La vie joyeuse
Elle est retournée au cirque, et la vie a repris. Heureusement que ce lieu existe. Ce terroir agit comme un fertilisant de vie, elle y nourrit ses racines, s’élève vers le ciel accrochée au trapèze, s’allège des contraintes du monde et s’envole très haut. Sa grâce anime les airs, elle vibre avec les oiseaux. Ses bras s’étirent, elle s’élance et danse. Son corps fin se déploie telle une source infinie, le mouvement est sa vie. Tête en bas, tête en haut, elle garde son cap, tourne et virevolte.
Depuis le ciel, elle regarde ce petit monde, tout étriqué. Ce petit monde assoiffé de conventions, qui n’offre de place qu’aux tâcherons rassurés par le cadre – surtout, être dans le moule, exécuter et ne pas questionner. Ce monde qui oublie que l’épargnant vit souvent bien moins gaiement que la cigale audacieuse et joyeuse. Ce monde qui délaisse l’essentiel : la vie.

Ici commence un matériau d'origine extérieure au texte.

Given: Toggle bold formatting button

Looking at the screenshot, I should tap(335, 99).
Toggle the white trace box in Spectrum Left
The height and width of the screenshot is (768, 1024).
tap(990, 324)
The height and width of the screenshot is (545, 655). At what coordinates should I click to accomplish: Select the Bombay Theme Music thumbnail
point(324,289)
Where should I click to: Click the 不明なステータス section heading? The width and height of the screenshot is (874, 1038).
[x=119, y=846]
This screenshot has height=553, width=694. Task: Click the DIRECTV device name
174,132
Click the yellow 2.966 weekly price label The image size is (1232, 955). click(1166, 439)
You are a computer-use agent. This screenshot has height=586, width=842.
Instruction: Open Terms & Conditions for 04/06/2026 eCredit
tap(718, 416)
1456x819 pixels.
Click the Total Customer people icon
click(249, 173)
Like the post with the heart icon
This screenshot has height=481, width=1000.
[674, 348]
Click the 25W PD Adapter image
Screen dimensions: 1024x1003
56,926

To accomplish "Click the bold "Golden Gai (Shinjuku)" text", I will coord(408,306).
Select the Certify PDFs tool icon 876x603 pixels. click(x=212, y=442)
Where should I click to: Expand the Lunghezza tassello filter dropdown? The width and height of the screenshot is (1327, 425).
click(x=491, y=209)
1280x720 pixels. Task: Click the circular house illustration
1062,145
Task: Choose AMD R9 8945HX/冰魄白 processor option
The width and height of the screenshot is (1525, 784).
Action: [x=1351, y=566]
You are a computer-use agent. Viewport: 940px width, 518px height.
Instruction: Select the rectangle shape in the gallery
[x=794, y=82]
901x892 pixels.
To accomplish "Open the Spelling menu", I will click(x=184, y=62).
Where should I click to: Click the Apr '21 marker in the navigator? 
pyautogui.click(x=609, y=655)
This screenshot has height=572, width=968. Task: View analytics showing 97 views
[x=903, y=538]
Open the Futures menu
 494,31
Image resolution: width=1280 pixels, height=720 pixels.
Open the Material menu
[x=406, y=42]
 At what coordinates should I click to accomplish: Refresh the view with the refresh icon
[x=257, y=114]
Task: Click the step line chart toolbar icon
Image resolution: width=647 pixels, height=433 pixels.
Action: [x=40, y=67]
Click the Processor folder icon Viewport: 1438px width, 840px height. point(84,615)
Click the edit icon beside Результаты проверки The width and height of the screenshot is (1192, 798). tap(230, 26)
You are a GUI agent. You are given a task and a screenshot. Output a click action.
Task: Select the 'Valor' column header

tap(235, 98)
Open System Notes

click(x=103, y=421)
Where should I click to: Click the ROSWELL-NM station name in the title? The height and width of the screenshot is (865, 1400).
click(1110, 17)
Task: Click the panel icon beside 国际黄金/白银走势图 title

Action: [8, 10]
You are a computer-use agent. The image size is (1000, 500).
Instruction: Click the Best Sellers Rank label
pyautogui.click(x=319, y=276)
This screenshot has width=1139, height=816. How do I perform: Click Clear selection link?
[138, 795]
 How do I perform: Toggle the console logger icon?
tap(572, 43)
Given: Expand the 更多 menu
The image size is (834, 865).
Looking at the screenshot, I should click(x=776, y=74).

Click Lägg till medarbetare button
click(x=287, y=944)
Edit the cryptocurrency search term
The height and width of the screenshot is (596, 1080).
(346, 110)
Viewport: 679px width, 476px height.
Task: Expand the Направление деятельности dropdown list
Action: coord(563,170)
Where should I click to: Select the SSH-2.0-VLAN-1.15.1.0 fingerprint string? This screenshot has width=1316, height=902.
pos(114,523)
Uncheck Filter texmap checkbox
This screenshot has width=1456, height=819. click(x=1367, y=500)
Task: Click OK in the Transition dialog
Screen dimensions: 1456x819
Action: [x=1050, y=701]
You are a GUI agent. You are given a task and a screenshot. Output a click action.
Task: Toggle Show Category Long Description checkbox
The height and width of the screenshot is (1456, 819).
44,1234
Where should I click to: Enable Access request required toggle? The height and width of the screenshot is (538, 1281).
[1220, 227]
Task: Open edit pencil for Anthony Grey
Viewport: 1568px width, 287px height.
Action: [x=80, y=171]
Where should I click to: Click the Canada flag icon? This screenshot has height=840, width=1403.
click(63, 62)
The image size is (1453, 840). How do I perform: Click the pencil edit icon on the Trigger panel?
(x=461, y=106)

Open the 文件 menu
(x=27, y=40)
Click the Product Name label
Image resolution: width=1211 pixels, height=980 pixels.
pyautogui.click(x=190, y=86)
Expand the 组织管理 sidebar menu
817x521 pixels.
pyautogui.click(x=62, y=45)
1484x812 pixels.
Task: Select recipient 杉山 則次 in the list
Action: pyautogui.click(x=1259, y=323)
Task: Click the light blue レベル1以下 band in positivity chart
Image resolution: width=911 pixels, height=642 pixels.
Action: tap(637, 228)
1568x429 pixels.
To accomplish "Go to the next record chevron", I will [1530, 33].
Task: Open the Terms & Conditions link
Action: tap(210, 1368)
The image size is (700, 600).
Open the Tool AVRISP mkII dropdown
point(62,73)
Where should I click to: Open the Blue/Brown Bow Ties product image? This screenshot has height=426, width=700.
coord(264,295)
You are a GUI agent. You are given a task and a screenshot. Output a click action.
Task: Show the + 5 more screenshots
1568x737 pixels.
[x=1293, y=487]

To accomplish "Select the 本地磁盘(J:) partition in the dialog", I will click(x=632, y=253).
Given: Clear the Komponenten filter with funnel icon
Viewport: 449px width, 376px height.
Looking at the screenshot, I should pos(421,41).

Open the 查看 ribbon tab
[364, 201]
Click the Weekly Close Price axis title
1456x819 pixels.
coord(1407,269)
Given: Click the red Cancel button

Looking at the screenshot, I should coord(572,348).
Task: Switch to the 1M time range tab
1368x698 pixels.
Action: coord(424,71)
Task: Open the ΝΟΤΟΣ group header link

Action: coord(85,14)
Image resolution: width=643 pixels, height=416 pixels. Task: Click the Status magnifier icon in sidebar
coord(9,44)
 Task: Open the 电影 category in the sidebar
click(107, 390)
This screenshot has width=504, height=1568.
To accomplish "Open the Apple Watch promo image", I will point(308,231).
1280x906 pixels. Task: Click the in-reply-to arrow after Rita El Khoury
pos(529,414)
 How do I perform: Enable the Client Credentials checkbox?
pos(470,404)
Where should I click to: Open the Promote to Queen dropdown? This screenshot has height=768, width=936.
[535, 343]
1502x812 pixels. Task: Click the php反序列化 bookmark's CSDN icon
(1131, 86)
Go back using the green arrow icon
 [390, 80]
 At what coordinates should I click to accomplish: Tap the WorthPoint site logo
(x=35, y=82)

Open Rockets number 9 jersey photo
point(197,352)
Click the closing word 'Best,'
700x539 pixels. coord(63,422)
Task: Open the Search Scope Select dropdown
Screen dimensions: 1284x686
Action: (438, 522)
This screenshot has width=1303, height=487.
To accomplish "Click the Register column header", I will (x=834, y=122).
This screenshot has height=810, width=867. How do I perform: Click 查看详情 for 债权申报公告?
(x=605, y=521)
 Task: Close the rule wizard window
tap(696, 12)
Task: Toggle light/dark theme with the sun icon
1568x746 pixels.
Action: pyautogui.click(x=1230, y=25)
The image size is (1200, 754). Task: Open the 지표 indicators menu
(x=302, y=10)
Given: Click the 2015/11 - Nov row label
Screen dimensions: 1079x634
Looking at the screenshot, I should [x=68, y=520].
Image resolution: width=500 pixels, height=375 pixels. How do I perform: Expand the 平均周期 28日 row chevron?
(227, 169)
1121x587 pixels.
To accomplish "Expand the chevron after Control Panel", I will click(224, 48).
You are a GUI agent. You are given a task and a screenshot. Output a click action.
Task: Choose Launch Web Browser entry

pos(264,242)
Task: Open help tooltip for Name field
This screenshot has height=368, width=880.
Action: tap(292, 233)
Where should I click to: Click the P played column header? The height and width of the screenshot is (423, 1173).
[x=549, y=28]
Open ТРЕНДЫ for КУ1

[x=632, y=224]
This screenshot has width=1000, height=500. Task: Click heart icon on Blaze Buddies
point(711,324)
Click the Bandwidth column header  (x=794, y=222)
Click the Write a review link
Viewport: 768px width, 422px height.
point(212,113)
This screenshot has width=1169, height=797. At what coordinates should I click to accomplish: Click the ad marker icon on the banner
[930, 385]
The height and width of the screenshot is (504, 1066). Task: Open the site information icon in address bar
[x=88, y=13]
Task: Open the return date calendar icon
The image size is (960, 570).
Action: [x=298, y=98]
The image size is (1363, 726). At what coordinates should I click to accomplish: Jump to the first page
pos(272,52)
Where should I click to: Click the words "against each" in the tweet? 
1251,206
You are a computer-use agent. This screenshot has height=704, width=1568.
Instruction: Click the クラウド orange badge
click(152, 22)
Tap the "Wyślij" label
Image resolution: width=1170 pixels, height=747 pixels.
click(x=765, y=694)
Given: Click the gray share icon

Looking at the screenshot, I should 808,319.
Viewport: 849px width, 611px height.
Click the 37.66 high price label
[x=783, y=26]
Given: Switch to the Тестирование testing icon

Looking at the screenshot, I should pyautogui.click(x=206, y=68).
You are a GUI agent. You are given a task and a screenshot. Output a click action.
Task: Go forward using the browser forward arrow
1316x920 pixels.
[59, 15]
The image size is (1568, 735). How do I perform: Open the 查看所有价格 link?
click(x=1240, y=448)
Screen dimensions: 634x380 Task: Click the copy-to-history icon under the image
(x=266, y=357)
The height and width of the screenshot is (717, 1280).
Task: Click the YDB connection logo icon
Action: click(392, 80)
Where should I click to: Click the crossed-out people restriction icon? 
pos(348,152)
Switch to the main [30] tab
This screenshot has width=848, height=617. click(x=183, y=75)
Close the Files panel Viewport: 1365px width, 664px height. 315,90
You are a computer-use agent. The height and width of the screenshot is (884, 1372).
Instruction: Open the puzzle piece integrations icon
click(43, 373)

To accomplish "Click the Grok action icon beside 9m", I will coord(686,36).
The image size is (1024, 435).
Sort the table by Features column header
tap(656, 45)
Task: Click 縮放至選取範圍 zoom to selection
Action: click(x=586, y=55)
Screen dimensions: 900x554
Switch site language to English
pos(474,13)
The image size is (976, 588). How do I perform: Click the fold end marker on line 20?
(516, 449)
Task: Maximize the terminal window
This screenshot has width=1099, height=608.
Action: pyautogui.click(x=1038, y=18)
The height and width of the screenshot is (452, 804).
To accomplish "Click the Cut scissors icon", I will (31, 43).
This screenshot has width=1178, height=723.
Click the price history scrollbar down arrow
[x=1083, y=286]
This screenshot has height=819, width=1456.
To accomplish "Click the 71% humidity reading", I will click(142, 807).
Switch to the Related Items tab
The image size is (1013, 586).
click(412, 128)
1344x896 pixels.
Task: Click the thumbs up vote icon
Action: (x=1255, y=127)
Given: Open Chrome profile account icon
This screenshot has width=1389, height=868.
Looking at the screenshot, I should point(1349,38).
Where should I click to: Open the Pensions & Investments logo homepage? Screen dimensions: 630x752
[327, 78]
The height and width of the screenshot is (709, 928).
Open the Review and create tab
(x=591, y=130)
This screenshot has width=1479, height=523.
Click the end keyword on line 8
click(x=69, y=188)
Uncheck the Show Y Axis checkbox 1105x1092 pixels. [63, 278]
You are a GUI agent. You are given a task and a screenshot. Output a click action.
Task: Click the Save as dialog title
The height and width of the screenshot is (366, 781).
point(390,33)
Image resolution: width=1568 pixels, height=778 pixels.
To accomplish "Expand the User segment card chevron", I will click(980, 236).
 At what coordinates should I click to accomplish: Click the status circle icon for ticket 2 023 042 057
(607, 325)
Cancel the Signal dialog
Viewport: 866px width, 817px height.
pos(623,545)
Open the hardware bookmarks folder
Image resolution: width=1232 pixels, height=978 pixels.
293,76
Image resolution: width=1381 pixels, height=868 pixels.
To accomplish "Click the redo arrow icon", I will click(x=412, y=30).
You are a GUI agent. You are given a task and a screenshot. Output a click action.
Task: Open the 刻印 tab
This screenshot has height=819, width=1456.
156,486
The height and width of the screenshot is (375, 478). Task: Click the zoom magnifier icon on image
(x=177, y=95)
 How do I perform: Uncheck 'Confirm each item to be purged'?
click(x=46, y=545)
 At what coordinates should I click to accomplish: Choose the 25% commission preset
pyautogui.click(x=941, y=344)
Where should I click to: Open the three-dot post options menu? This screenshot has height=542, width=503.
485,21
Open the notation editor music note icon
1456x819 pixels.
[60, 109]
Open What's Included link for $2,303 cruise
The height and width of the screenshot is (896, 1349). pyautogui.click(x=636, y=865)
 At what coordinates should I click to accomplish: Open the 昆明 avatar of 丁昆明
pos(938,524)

Il a fallu du temps pour qu’elle s’autorise à être, n’accepte plus de se contorsionner pour entrer dans la case. Il a fallu du temps pour qu’elle comprenne que rien ni personne ne saura mieux qu’elle ce qui nourrit son âme. Il a fallu du temps pour qu’elle hurle son besoin d’exister, pour qu’elle crie sa créativité, s’oppose aux cadres imposés. Pour qu’elle adoucisse ses plaies creusées par la violence d’un monde cruel de négligence. Ses bourreaux inconscients poursuivent leur chemin innocemment, tandis qu’elle se redresse à petits pas, intègre une nouvelle vision du terrain de sa vie, lucide et fragilisée, mais grandie et beaucoup plus ancrée. Car il est plus facile de détourner le méchant de son amour pour le mal que de distraire de son chagrin l’homme triste. En particulier lorsqu’il s’agit d’une enfant qui subit la bêtise et l’ignorance des gens.
Pour célébrer ce chemin vers elle-même dessiné, fortifier ce retour à la vie joyeuse, rien de tel que les acrobaties, les chorégraphies en l’air sur ce trapèze volant. Avec son corps elle trace des volutes de joies. De doux rayons de lune illuminent ses bras, ses délicates jambes s’élancent vers la vie, elle embrasse tout, y compris son pire ennemi. Son sourire éblouit. La force et la candeur de cette jeune enfant donne au monde une leçon d’une chavirante beauté.
Très belle leçon de vie !
Carpe diem !
Quelle belle écriture aérienne et émotionnelle. Il y a quelque chose de Wim Wenders, là-dedans, j’ai eu des flashes du film “Les ailes du désir” avec cette trapéziste.